### [Work to be completed]
Return the whole listing unchanged. Drop the images.

### [Given data]
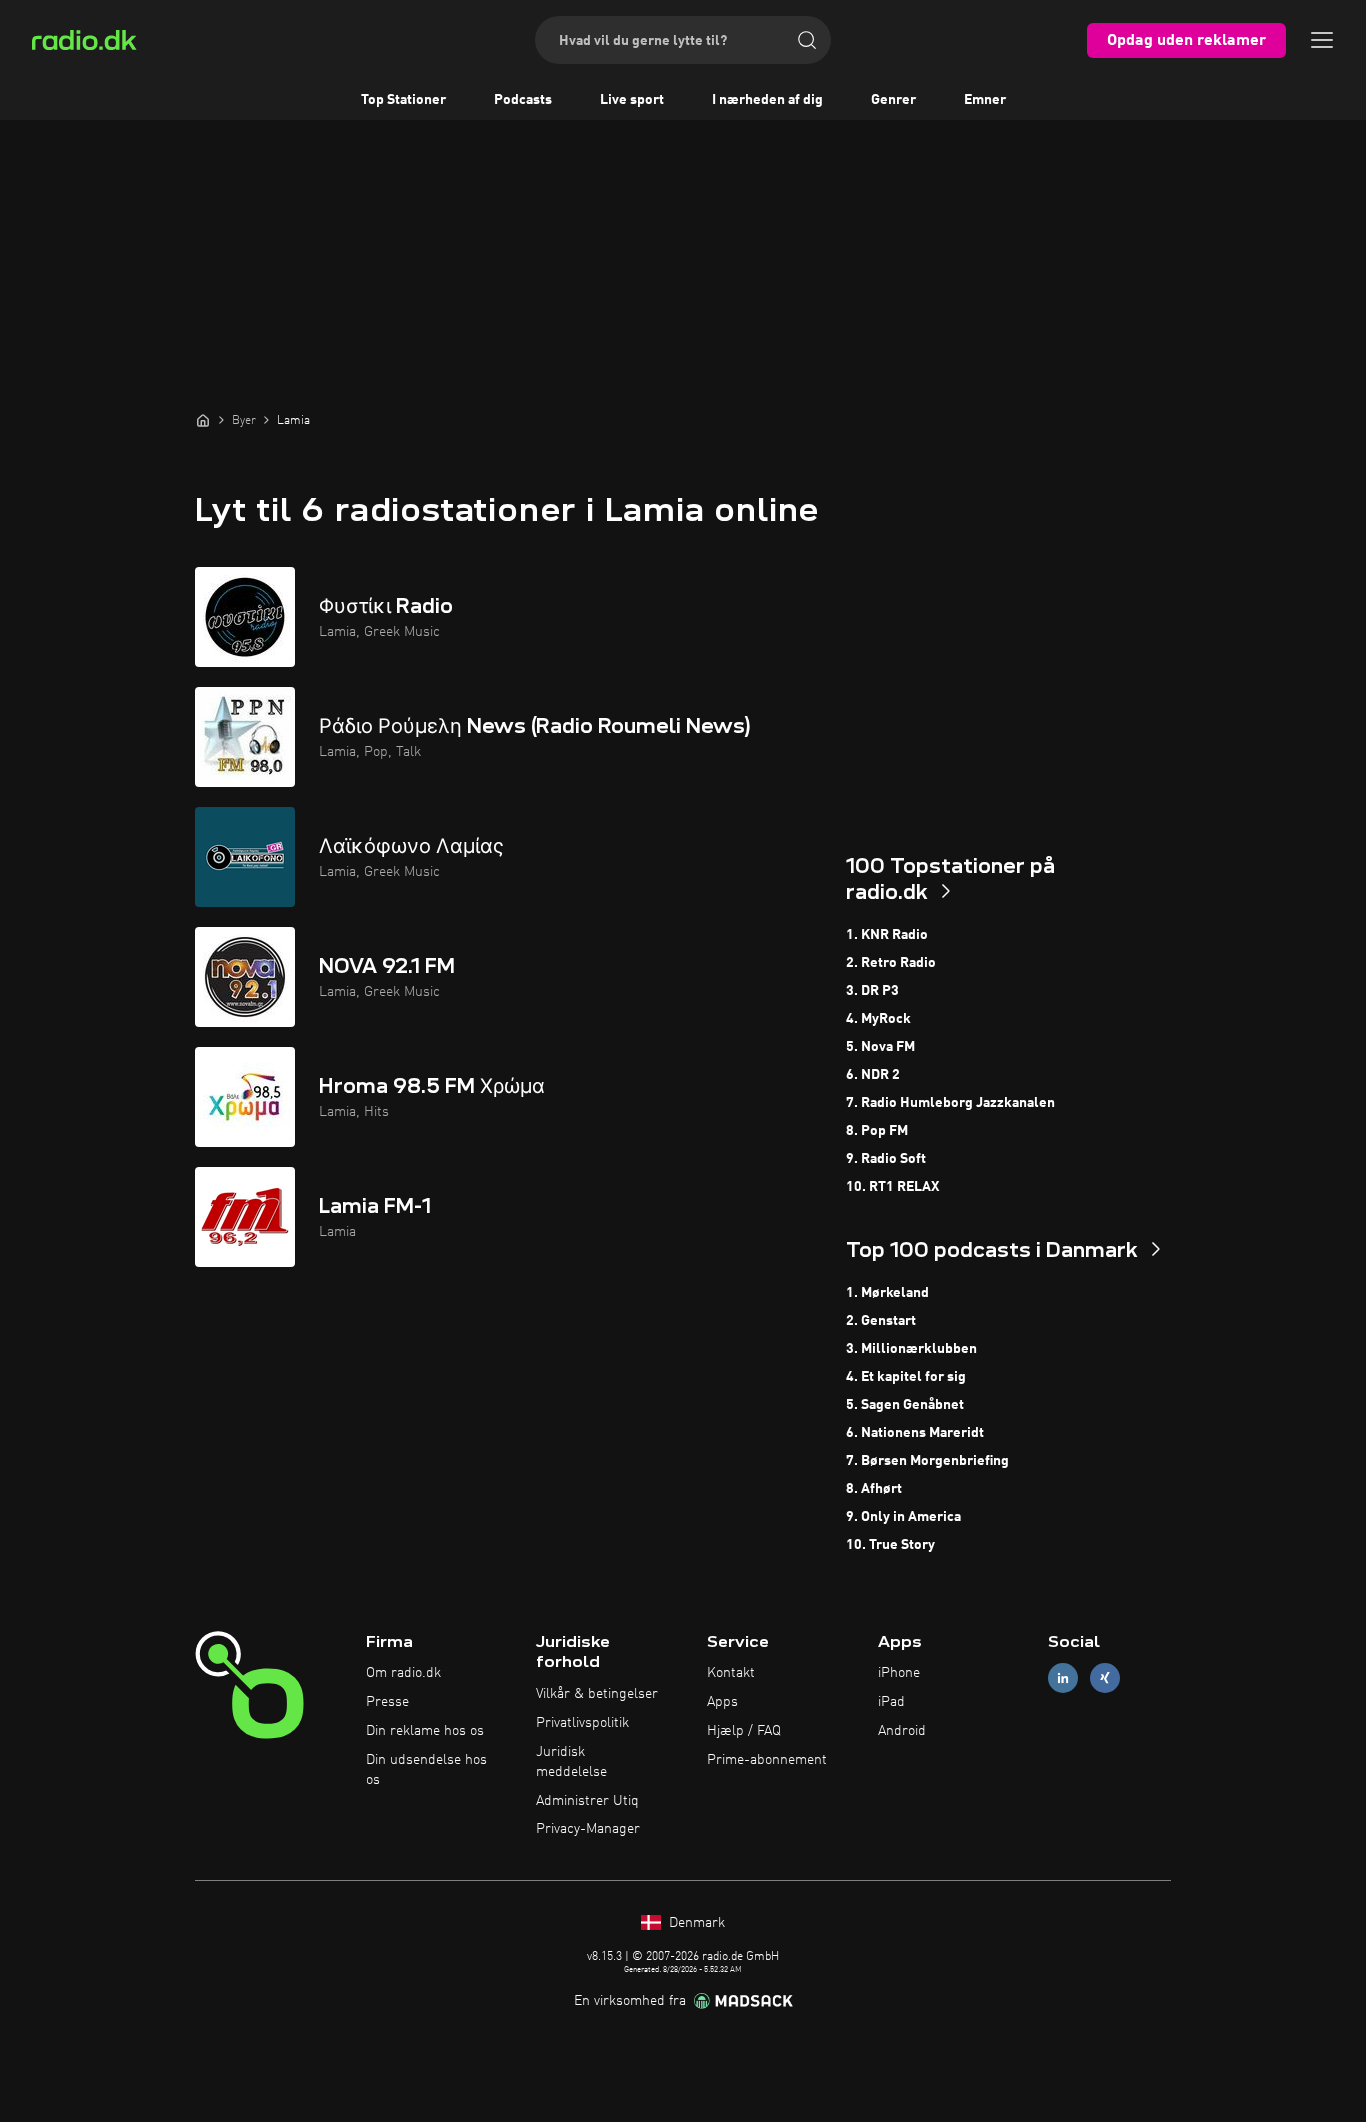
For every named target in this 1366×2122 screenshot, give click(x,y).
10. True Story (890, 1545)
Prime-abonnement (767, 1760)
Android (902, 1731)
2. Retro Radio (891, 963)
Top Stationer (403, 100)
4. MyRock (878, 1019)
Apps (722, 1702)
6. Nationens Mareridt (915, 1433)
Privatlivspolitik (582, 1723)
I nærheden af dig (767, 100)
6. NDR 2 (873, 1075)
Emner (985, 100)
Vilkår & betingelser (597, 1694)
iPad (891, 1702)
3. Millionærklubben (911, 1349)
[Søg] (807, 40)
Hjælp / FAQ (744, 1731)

### [Solution]
For every named target in this 1366×2122 screenshot, give click(x,y).
10. True Story (890, 1545)
Prime-abonnement (767, 1760)
Android (902, 1731)
2. Retro Radio (891, 963)
Top Stationer (403, 100)
4. MyRock (878, 1019)
Apps (722, 1702)
6. Nationens Mareridt (915, 1433)
Privatlivspolitik (582, 1723)
I nærheden af dig (767, 100)
6. NDR 2 (873, 1075)
Emner (985, 100)
Vilkår & betingelser (597, 1694)
iPad (891, 1702)
3. Millionærklubben (911, 1349)
[Søg] (807, 40)
Hjælp / FAQ (744, 1731)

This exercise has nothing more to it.